• **TASK STATEMENT**:
Where the records below reach the line containing "Click the Netflix logo", start transcribing, and end with the line containing "Screen dimensions: 1114x866", exactly and with nothing else added.

[Dataset entries]

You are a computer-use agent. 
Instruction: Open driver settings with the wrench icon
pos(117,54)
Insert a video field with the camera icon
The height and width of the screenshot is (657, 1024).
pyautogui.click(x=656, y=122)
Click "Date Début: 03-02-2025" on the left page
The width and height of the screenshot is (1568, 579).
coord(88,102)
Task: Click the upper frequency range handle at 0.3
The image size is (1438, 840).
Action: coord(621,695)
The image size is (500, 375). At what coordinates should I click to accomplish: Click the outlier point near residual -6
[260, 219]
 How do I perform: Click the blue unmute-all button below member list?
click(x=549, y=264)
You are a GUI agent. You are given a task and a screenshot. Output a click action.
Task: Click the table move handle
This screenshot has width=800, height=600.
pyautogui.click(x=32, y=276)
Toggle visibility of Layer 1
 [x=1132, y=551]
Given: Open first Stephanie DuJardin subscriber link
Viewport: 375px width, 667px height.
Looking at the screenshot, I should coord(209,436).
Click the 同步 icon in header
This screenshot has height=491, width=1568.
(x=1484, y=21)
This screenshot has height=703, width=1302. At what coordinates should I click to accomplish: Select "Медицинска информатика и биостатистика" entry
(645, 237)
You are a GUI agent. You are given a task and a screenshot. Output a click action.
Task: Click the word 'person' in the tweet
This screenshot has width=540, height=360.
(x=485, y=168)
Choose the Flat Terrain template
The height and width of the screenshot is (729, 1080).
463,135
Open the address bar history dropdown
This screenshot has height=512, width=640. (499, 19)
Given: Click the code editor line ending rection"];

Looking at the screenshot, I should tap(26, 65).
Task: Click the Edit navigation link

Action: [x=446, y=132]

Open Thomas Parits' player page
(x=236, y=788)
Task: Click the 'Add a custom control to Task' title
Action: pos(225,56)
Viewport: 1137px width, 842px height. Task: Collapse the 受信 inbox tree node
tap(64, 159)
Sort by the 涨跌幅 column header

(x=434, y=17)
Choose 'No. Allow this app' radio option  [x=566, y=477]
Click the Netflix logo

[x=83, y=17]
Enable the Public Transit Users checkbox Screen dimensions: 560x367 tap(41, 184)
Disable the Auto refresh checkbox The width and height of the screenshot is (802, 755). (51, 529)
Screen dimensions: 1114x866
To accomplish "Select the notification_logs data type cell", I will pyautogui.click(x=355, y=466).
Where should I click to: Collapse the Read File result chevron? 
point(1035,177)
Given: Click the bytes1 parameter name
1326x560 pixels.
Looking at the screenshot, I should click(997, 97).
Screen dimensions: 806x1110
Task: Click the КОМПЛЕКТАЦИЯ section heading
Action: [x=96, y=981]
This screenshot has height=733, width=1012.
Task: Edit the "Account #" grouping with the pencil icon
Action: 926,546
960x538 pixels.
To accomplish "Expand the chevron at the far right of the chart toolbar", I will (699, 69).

• **EXPECTED ANSWER**:
Click the Netflix logo

[x=83, y=17]
Enable the Public Transit Users checkbox Screen dimensions: 560x367 tap(41, 184)
Disable the Auto refresh checkbox The width and height of the screenshot is (802, 755). (51, 529)
Screen dimensions: 1114x866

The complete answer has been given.